- _What is needed_:
Your answer must be a single number: how many lines in the records include the word "computer".

Segment Open

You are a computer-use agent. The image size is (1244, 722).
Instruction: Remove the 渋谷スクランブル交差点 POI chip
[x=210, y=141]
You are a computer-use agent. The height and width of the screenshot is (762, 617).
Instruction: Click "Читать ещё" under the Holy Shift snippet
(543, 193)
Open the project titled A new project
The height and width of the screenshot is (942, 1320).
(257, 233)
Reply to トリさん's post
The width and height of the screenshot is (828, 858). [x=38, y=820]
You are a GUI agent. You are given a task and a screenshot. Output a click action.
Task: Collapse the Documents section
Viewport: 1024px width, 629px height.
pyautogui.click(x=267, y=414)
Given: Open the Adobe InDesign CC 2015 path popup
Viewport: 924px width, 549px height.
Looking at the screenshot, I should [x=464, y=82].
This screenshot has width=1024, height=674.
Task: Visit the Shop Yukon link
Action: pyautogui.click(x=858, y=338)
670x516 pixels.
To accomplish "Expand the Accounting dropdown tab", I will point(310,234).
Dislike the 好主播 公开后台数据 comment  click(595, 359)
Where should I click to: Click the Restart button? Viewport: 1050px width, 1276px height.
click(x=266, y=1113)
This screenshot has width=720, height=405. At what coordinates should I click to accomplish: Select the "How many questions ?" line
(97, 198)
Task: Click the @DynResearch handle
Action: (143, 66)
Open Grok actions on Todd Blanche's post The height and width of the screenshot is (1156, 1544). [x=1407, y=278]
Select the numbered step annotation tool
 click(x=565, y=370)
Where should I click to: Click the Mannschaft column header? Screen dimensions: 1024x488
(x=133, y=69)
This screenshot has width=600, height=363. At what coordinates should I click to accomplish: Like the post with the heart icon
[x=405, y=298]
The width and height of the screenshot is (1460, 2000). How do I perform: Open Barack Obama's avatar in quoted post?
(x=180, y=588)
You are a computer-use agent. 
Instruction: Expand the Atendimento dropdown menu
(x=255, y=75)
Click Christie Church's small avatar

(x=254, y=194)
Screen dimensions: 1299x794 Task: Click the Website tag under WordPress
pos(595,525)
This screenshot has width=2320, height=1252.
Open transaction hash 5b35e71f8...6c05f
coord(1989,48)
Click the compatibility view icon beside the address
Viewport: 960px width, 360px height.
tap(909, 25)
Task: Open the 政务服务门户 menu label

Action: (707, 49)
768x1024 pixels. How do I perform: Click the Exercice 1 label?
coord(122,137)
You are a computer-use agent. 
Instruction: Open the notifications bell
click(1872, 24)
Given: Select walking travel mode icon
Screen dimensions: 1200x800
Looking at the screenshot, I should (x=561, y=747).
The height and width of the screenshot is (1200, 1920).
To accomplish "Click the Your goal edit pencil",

Segment Closed

- _Answer for this exercise_:
4